» WHAT YOU NEED TO DO
Reproduce the passage on the All Island debt collection starting with "On July 12, 1991, the" and going on through "three purported payments.", switching "confirmation" to "verification".

» EXCERPT TO READ

On July 12, 1991, the respondent wrote to R & M indicating that All Island had purportedly made three payments, and requesting confirmation of the dates and amounts. On July 16, 1991, the respondent wrote to Alliance Paper & Packaging Co., Inc., seeking confirmation of the dates and amounts of the three purported payments.

In or about July 1991 the respondent collected an unrelated debt which had been referred to him by R & M. From the sum collected, the respondent also deducted his commission on the debt of All Island and the expenses on all the R & M referrals. The respondent forwarded to R & M a statement dated July 29, 1991, stating that his fee on the All Island matter would be held in escrow. He remitted a balance of $218.28 to R & M.

By letter dated August 16, 1991, the respondent again asked of R & M the status of the payment arrangement of All Island. R & M responded with a letter stating that "it would be best that our relationship be ended at once” and requesting, inter alia, stipulations of discontinuance for the All Island matter, a letter stating that the account had been closed, and copies of valid judgments and other pertinent information upon which the respondent made the aforesaid deductions.

By letter dated September 6, 1991, the respondent forwarded a copy of one of the stipulations of discontinuance and *146further requested the name of the new attorney for R & M so that files could be forwarded to new counsel. R & M directed the respondent to return all papers to it at once. A stipulation discontinuing the action against R & M was not executed until October 4, 1991.

Stored items
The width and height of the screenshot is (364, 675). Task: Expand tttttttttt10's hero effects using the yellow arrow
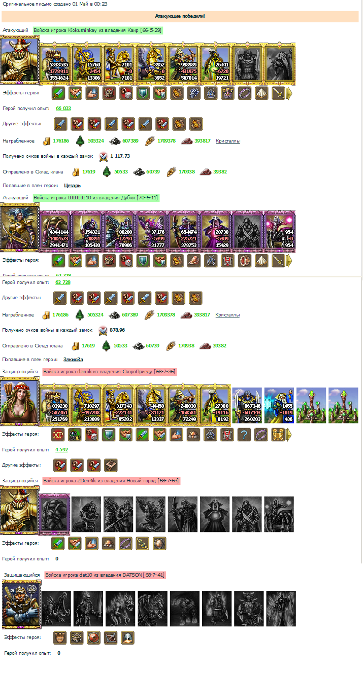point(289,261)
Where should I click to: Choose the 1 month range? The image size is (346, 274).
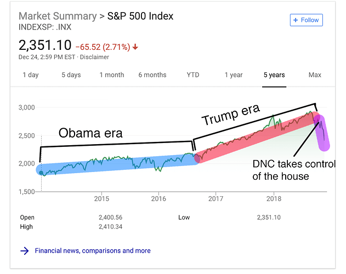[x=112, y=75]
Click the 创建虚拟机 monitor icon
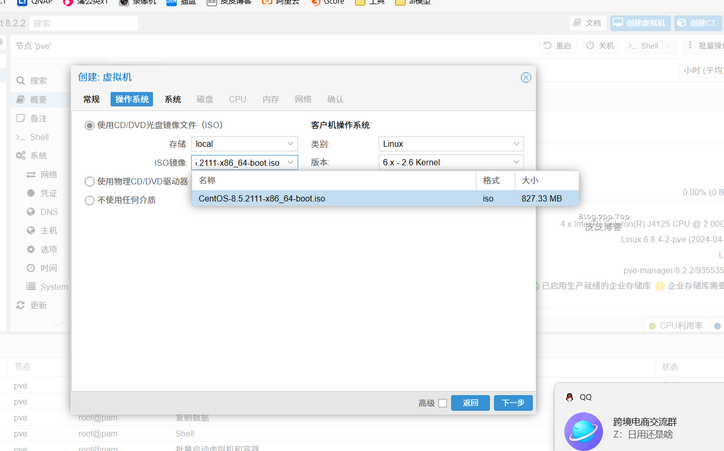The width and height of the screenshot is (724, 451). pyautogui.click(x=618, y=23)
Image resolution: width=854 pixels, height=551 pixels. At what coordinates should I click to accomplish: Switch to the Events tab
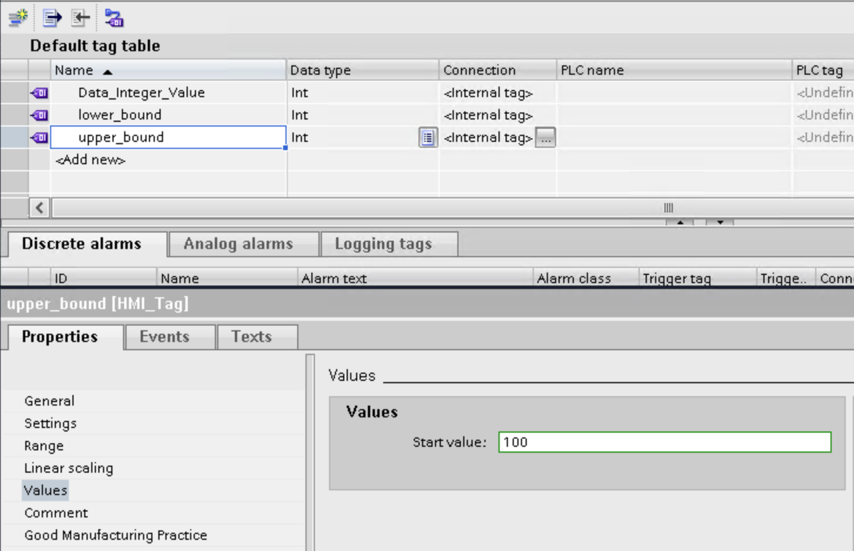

» RESULT FOR THIS TASK
On July 12, 1991, the respondent wrote to R & M indicating that All Island had purportedly made three payments, and requesting verification of the dates and amounts. On July 16, 1991, the respondent wrote to Alliance Paper & Packaging Co., Inc., seeking verification of the dates and amounts of the three purported payments.